• _Vorliegender Auszug_
☆ ☆ ☆ ☆ ☆ ☆ ☆
SOLDATEN
FÜR DEN FRIEDEN (Teil drei)
Leseprobe aus „AUSBRUCH
AUS DER STILLE. Persönliche Lebensbilder“ anlässlich des 63.
Jahrestages der Gründung der Nationalen Volksarmee am 1. März 1956
und des 70. Jahrestages der Gründung der DDR am 07. Oktober 1949
Der
Autor wurde 1936 in Berlin-Tegel geboren, wuchs in der DDR auf,
arbeitete als Militärjournalist im Dienstgrad Oberstleutnant in der
NVA und betätigt sich heute als Blogger, Buchrezensent und Autor. Er
ist seit 1961 glücklich verheiratet.
Träumender Trommler
Tamara
arbeitet inzwischen als Personalchefin beim 2. Gleisbau, eine
wichtige Strecke für die WISMUT von Johanngeorgenstadt nach Aue im
Erzgebirge. Henry und seine Geschwister werden von Tante Lotte
versorgt. Mit ihr fahren sie im Sommer 1949 nach Rathen im
Elbsandsteingebirge. Sie wohnen in der romantischen Burgruine Rathen,
direkt über der Elbe. In der Burg ist ein Hotel untergebracht.
Früher gehörte sie einem Schweizer Bankier, so ist zu erfahren.
Später wird sich eine Sparkasse aus Berlin die „Ruine“ als
Ferienheim einrichten. In Erinnerung bleiben die Wanderungen zum
Amselsee und zur Bastei, in der Felsenbühne Rathen begeistert sie
die Operette „Schwarzwaldmädel“. Die Burgkost ist schmal,
deshalb holen sie beim Fleischer für fünfzig Pfennige heiße
Knochenbrühe, denn der Hunger ist noch ein ständiger Begleiter.
☆ ☆ ☆ ☆ ☆ ☆ ☆
• _Die Daten_
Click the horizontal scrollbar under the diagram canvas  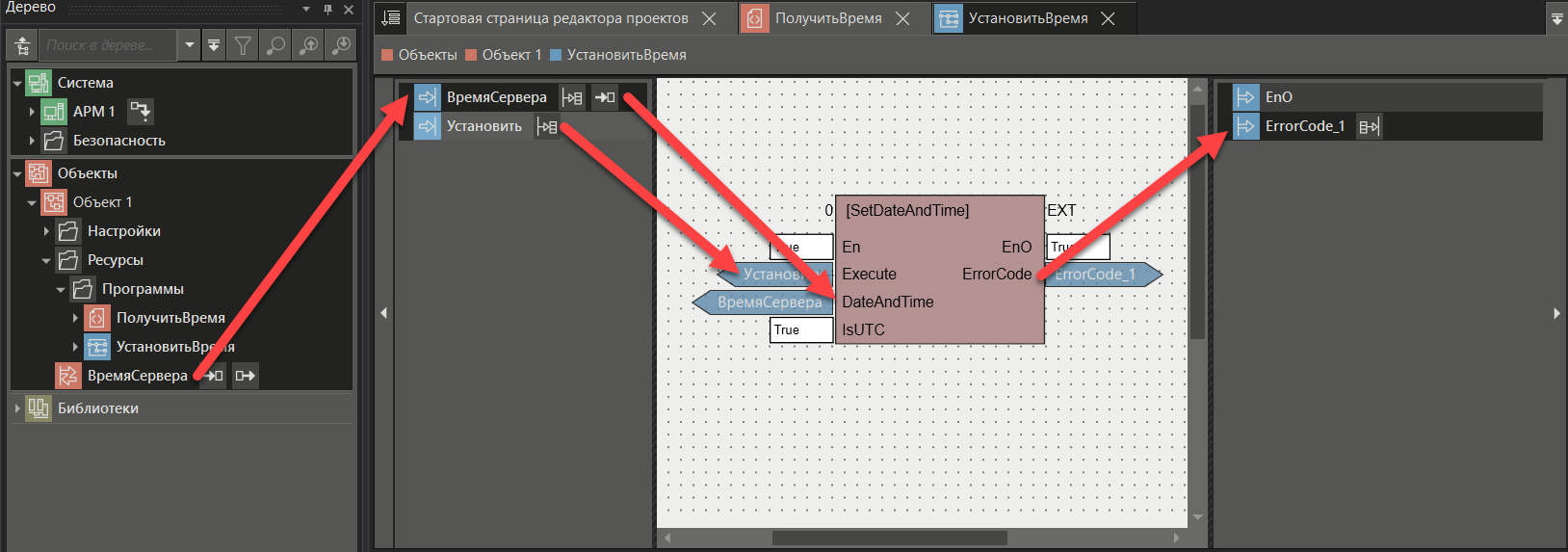point(888,538)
☆ ☆ ☆ ☆ ☆ ☆ ☆
• _Gestellte Aufgabe_
Gib aus dem Auszug die Stelle von „Leseprobe aus „AUSBRUCH“ bis „1961 glücklich verheiratet.“ Wort für Wort wieder. Stütz dich nur auf den Auszug, nicht auf die Daten.

• _Antwort_
Leseprobe aus „AUSBRUCH
AUS DER STILLE. Persönliche Lebensbilder“ anlässlich des 63.
Jahrestages der Gründung der Nationalen Volksarmee am 1. März 1956
und des 70. Jahrestages der Gründung der DDR am 07. Oktober 1949
Der
Autor wurde 1936 in Berlin-Tegel geboren, wuchs in der DDR auf,
arbeitete als Militärjournalist im Dienstgrad Oberstleutnant in der
NVA und betätigt sich heute als Blogger, Buchrezensent und Autor. Er
ist seit 1961 glücklich verheiratet.